What you need to do – For this exercise, return exactly the lines of the material below that begin at the one with "1757x1098 pixels." and stop after the one with "Viewport: 1827px width, 1027px height.".

─── Records for processing ───

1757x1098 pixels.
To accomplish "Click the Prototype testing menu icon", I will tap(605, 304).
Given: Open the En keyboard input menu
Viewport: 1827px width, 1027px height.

───
─── Records for processing ───

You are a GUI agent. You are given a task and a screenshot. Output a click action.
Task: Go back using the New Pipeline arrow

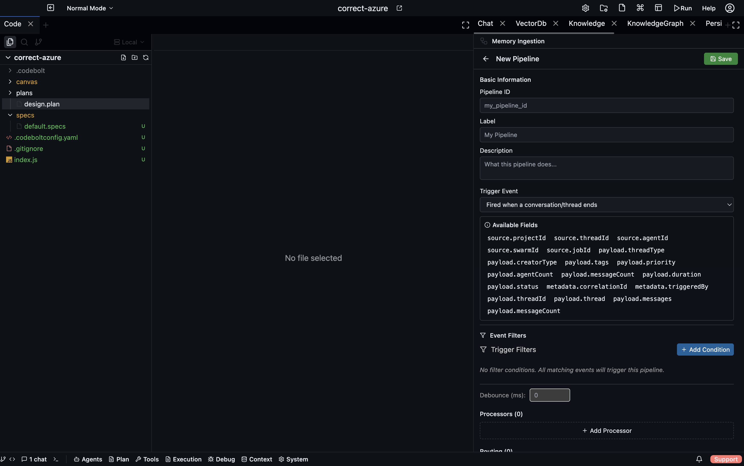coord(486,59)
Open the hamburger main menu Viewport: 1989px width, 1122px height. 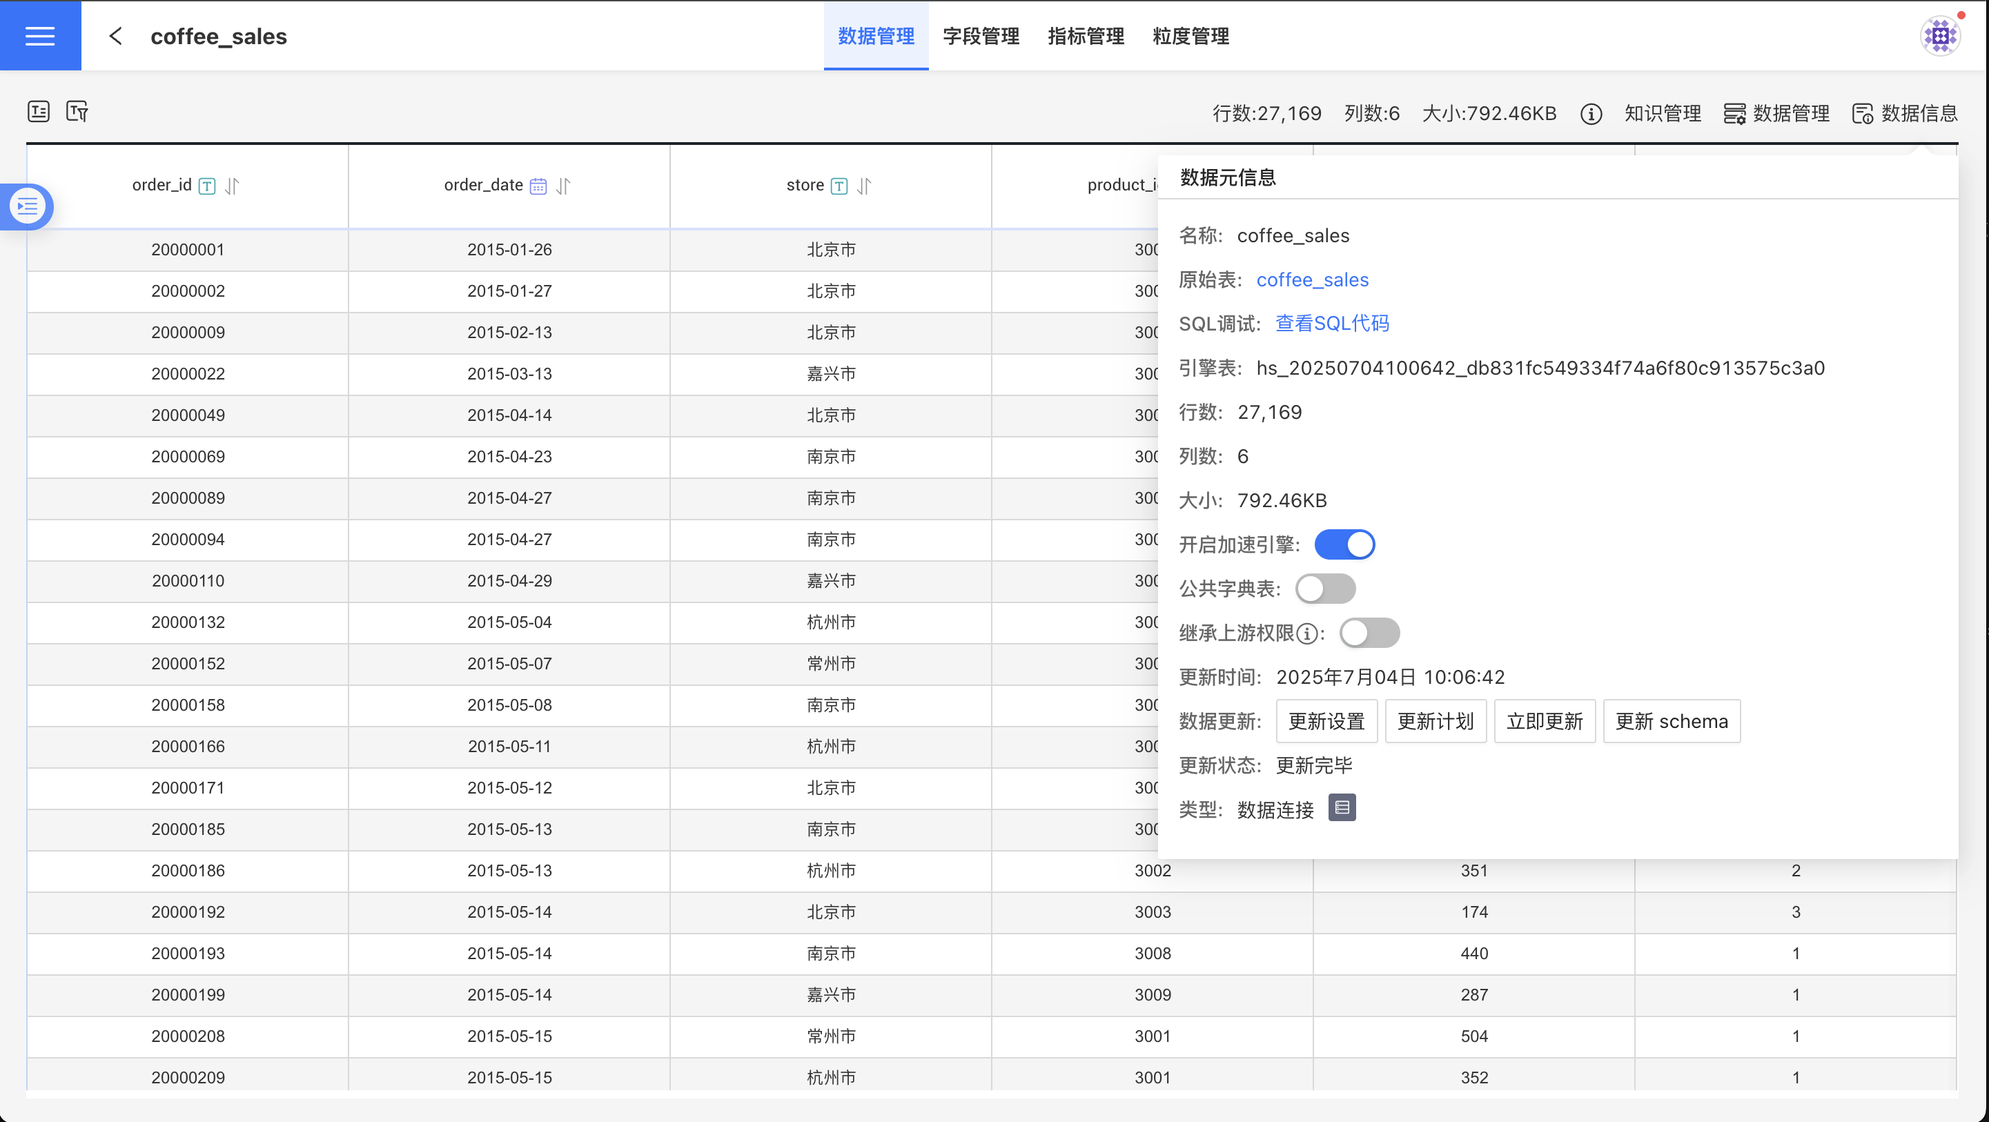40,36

───

The answer –
1757x1098 pixels.
To accomplish "Click the Prototype testing menu icon", I will tap(605, 304).
Given: Open the En keyboard input menu
Viewport: 1827px width, 1027px height.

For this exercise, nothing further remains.